Take parking, as an example. For all of their associations with Spain's opening of the Pacific trade lanes, our villages are relatively new. I believe I would be hard pressed to find many structures here that are older than I am. (Of course, that may say more about my age than the youth of our villages.)

That was true of Powers, as well. It was not founded until the 1910s. When my mother's family moved there from Minnesota, it was still as new as a shiny dime.

When the town was laid out, the automobile was becoming a common accessory of life. And the town streets were platted to reflect that. Wide with plenty of parking. Even though, when I was a child, no one would have thought of driving to the grocery store. It was a quick walk. Or my mother's cousin Ken would arrange for one of his staff to deliver purchases.

I do not know when the streets of Melaque and Barra de Navidad were laid out. But whoever did it certainly did not have vehicles in mind -- for either flow or parking. They are incredibly narrow.

Of course, there were not many cars around then. Personal ownership of vehicles has only skyrocketed in the past two decades. When the SUVs of middle class tourists are added to the usual bustle, our streets have less in common with traffic flow than with the sclerotic arteries of a pizza lover.

Hank, a resident of this part of Mexico for 30 years, left a comment on our discussion of the formality of courtesy on Mexican buses (musical chairs). After agreeing that Mexico is a land of general courtesy, he realistically noted courtesy is not universal here. "Another quite noticeable lack of manners, this time by adults, are drivers stopping and blocking a street while they converse or blocking you in in a parking spot or your driveway."

He is absolutely correct. Neuva 
España is the main street through the commercial area in my neighborhood. I once remarked that it is not so much a street as a public square where cars are occasionally allowed to pass.
Even though it is the main arterial in our neighborhood, filled with delivery trucks, buses, cars, motorcycles, pedestrians, bicycles, baby stroller, horses, and almost anything else imaginable that moves, all passing along on a road that is barely two lanes wide, people regularly feel compelled to stop their cars in the travel lane to chat or to simply double park and disappear for minutes.

But I have an even better example. One of the side streets in San Patricio faces a secondary school. Across the street is a mortuary.

The street itself is designed to be one way with parking on one side. But, drivers regularly park on the other side, as well, making it impossible for delivery trucks to pass.

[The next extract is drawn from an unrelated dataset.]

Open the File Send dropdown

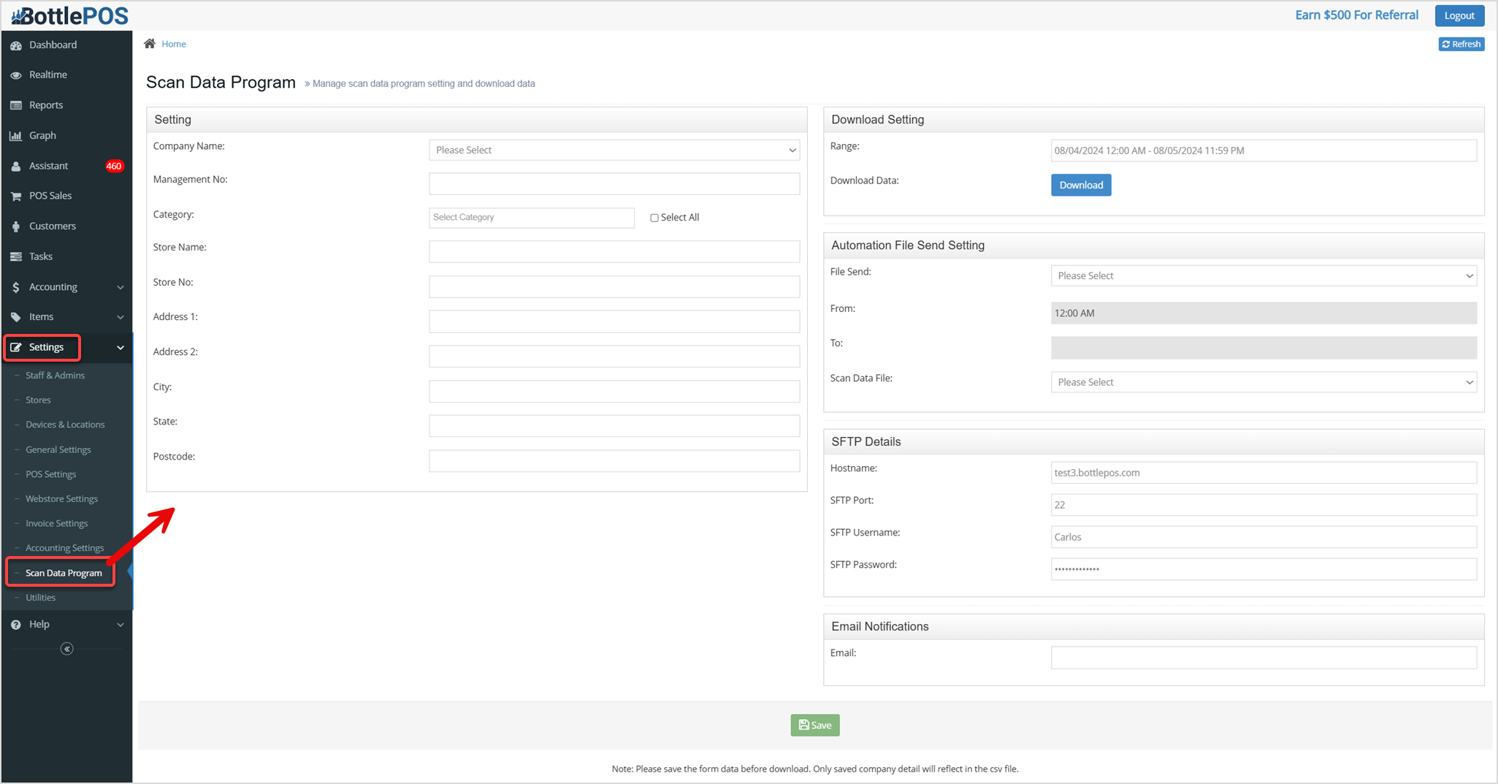click(x=1263, y=275)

The garage gates to the mortuary have long had a sign indicating that parking is never allowed. After all, death does not wait for illegal parkers.

Drivers ignored the sign. Thinking that people may not have noticed the sign on the gate, the mortuary put two signs out on the street with the international sign for no parking. And for those who might think the use of international signs is a conspiracy hatched by by the Council on for Foreign Relations, the words "NO PARKING" are clearly visible.

If the staff at the mortuary thought they had a clever solution, it was too clever by half. On the second day the signs were up, the photograph at the top of this essay is what I saw. A Volkswagen cheerfully nestled between the two signs.

The driver of that car was Mexican. I saw her two hours later as she pulled away. But the fact the sign is in English (the other is in Spanish) is evidence enough that it is not only Mexicans who have been scofflaws. I can raise my hand as being one of the violators.

Is all of this irritating? Sure, it is. And I wish it did not happen. But it happens in cities all over the world. Including that paragon of compliance, Canada.

I have the choice to let the experience get in the way of enjoying my life in Mexico or I can just let it be some much background noise.

I read an essay in National Review this week by Michael Knox Beran about what qualities truly make a man moral ("The Magnanimous Magistrates"). Beran sums up the choice I hope to always make -- but don't.

My own idea is that magnanimity grows out of an inward tranquility in its possessor, a sense of self-worth serenely unlike the more frenetic, insistent varieties you find in vain or arrogant people. It is just because the vain or arrogant man secretly doubts his value that he is so relentless in insisting upon it. The magnanimous man, on the other hand, knows what is in him, and accepts it as naturally as he accepts the sun or the moon or any obvious fact.